The second: for the data of each year, it is divided into 12 partitions separately, that is, according to the joint dimension of month and year. There are 144 partitions in total, and each partition corresponds to the data of a month of a specific year.

Adding this partition is a little more troublesome.
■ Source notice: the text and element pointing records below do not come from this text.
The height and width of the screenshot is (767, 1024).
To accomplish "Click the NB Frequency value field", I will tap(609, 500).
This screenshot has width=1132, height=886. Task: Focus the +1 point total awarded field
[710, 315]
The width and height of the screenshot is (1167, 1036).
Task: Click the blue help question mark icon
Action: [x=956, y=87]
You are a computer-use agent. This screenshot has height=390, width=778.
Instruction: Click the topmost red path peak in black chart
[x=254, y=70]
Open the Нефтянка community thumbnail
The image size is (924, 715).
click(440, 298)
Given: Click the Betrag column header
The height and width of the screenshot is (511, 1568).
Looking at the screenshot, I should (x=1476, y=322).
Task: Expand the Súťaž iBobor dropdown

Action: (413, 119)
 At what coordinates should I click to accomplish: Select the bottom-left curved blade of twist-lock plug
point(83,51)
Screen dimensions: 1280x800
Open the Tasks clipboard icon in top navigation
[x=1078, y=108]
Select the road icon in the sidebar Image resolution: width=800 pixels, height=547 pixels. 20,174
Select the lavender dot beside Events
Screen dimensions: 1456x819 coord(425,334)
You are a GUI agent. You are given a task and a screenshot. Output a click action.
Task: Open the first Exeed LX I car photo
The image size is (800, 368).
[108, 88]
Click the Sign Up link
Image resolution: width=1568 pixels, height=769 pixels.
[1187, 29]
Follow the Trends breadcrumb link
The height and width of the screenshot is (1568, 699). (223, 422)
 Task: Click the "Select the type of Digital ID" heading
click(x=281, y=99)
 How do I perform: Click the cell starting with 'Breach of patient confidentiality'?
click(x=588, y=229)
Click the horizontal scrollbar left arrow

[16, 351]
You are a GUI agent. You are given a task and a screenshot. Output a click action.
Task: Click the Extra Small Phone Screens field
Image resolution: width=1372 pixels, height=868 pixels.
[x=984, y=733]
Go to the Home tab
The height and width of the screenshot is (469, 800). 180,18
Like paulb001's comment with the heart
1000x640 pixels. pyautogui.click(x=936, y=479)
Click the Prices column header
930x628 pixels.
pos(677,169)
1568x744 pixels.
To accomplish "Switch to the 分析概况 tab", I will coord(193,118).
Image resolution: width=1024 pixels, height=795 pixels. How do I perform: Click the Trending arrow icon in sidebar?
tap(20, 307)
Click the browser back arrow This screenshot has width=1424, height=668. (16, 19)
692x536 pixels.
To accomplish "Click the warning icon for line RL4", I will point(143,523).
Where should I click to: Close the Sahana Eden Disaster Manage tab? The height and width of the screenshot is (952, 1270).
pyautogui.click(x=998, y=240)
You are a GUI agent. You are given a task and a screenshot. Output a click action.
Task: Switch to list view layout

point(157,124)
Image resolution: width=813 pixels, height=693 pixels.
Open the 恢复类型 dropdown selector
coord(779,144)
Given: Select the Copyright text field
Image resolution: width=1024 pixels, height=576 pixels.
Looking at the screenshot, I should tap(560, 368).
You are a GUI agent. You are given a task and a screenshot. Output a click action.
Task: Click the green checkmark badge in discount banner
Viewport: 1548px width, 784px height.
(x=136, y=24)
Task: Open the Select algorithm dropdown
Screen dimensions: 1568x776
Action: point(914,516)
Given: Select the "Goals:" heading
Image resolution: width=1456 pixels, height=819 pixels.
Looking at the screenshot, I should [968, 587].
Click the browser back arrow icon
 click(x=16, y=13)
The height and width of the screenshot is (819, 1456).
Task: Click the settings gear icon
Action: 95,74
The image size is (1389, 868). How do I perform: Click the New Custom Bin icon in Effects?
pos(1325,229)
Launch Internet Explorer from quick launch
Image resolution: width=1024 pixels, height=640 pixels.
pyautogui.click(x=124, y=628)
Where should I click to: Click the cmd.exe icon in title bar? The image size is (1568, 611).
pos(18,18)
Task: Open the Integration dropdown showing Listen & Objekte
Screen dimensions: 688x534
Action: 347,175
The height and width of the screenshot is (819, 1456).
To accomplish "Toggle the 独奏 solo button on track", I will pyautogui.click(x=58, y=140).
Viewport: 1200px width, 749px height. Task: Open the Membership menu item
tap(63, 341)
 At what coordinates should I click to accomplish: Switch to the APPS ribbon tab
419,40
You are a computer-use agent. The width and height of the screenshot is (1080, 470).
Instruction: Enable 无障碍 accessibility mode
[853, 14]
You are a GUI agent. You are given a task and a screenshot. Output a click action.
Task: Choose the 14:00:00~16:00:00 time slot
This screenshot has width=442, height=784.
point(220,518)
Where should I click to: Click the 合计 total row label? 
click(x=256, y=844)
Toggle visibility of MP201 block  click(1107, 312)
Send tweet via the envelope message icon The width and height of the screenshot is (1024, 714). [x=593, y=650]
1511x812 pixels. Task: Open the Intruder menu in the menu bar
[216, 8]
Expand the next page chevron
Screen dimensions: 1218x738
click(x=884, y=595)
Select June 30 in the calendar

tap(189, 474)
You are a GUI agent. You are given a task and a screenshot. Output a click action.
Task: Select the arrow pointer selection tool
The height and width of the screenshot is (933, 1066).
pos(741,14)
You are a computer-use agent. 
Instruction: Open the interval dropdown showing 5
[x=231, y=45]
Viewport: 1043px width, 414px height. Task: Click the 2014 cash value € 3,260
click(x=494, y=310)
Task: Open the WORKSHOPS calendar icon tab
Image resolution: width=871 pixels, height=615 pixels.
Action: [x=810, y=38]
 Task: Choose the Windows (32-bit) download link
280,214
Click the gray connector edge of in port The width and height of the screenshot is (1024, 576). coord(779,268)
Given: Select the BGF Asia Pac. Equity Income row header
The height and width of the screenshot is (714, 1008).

Clone the table ytt_pt1_month1 is ytt_pt1_month2, write a stored procedure here to add partition information:

DELIMITER $$

USE `ytt`$$

DROP PROCEDURE IF EXISTS `sp_add_partition_ytt_pt1_month2`$$

CREATE DEFINER=`root`@`%` PROCEDURE `sp_add_partition_ytt_pt1_month2`()
BEGIN
    DECLARE i,j INT UNSIGNED DEFAULT 1;
    DECLARE v_tmp_date DATE;
    SET @stmt = '';
    SET @stmt_begin = 'ALTER TABLE ytt_pt1_month2 PARTITION BY RANGE COLUMNS (log_date)(';
        SET i = 2010;        
        WHILE i <= 2020 DO
          SET j = 1;
          WHILE j <= 12 DO
            SET v_tmp_date = CONCAT(i,'-01-01');
            SET @stmt = CONCAT(@stmt,'PARTITION p',i,'_',LPAD(j,2,"0"),' VALUES LESS THAN (''',DATE_ADD(v_tmp_date,INTERVAL j MONTH),'''),');
            SET j = j + 1;
          END WHILE;
          SET i = i + 1;
        END WHILE;    
    SET @stmt_end = 'PARTITION p_max VALUES LESS THAN (maxvalue))';
        SET @stmt = CONCAT(@stmt_begin,@stmt,@stmt_end);
        PREPARE s1 FROM @stmt;
        EXECUTE s1;
        DROP PREPARE s1;

        SET @stmt = NULL;
        SET @stmt_begin = NULL;
        SET @stmt_end = NULL;    
    END$$

DELIMITER ;

mysql> call sp_add_partition_ytt_pt1_month2;
Query OK, 0 rows affected (2 min 20.48 sec)

The results are similar:

PARTITION p2010_01 VALUES LESS THAN ('2010-02-01') ENGINE = InnoDB,
 ...
 PARTITION p2010_12 VALUES LESS THAN ('2011-01-01') ENGINE = InnoDB,
 PARTITION p2011_01 VALUES LESS THAN ('2011-02-01') ENGINE = InnoDB,
...
 PARTITION p2011_12 VALUES LESS THAN ('2012-01-01') ENGINE = InnoDB,
 ...
 PARTITION p2020_12 VALUES LESS THAN ('2021-01-01') ENGINE = InnoDB,
 PARTITION p_max VALUES LESS THAN (MAXVALUE) ENGINE = InnoDB)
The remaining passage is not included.